The year has already begun with its share of volatility. U.S. military action in Venezuela and Trump's threats of new tariffs on eight European countries, contingent on a deal regarding the proposed takeover of Greenland, have only added to the uncertainty.

As we delve into the performance of specific sectors over the past 12 months, the heightened geopolitical tensions have significantly impacted the defense sector. Under pressure from Trump’s administration, NATO members have pledged to increase defense spending to 5% of their gross domestic product (GDP) by 2035. Lee Wild, head of equity strategy at Interactive Investor, remarked that Trump has "had a massive impact on the UK defense sector." This shift has prompted a rush of investor interest in European defense stocks, resulting in remarkable gains: BAE Systems is up 71.5%, Rolls-Royce has surged 117%, Babcock International has soared nearly 195%, and Chemring Group is up 64%.

“Trump’s recent suggestion that U.S. defense spending increase by 50% to $1.5 trillion emphasizes the direction of travel,” Wild said. In Germany, Rheinmetall has emerged as a standout performer, with shares up 182.5% over the year, while steel producer Salzgitter has climbed 192%, driven by the approval of its Secure 500 steel product for military use.

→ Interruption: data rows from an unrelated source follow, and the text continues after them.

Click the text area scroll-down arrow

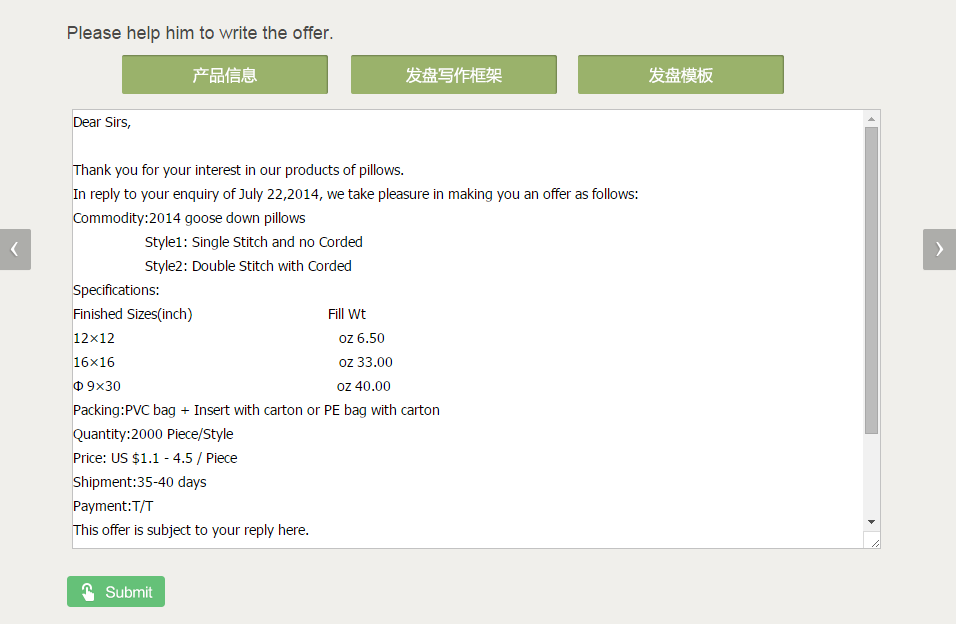(871, 522)
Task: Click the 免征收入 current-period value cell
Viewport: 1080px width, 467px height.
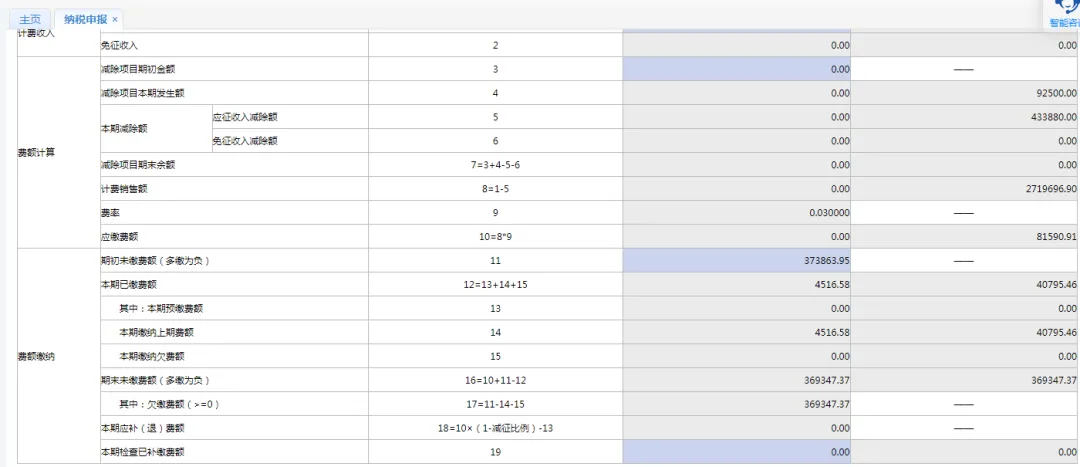Action: point(736,45)
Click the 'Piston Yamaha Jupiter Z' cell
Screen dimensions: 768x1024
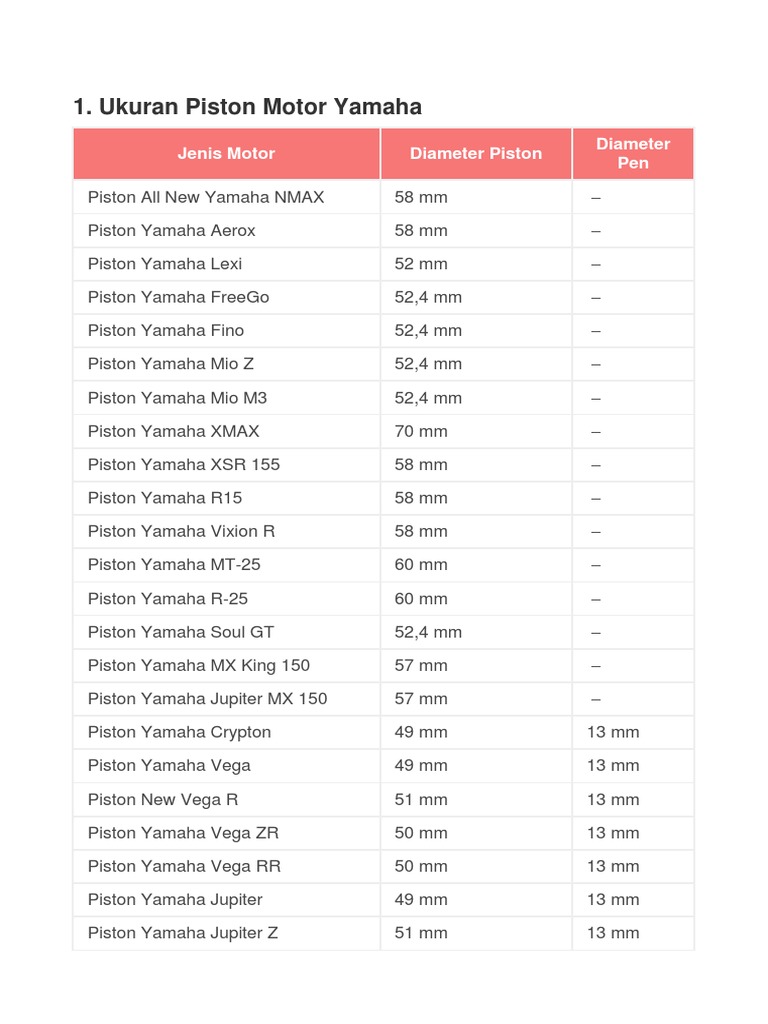tap(183, 933)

The demand for gold as a safe haven investment has also skyrocketed amid geopolitical and economic uncertainties, with prices reaching new heights. “Investors can thank Trump for one thing—his chaotic second term is directly responsible for the soaring gold price,” Coatsworth noted. Shares in gold mining companies often rise more than the appreciation in gold prices, thus providing miners with fatter profit margins. For instance, Fresnillo, a precious metals miner, was the top performer on the FTSE 100 in 2025, with shares up an impressive 491%. Endeavour Mining has also seen significant growth, with shares climbing nearly 169% year-over-year.

Conversely, consumer-focused companies have struggled amid this turbulent landscape. Lale Akoner, a global market analyst at eToro, pointed out that brands such as German sportswear giant Adidas and Italian luxury car manufacturer Ferrari have suffered declines of more than 37% and nearly 31%, respectively. Additionally, German software company SAP and Dutch payments company Adyen have seen drops of nearly 24% and 8%, respectively. “These companies have lagged as higher-for-longer rates and a softer global consumer weigh on discretionary spending,” Akoner explained.

Overall, 2025 has rewarded sectors aligned with security, infrastructure, and financial resilience, while penalizing valuation-sensitive growth and consumer cyclicals. As the year progresses, investors will need to stay vigilant and adaptive, as Trump's policies continue to reshape not only the economic landscape but also the global market dynamics.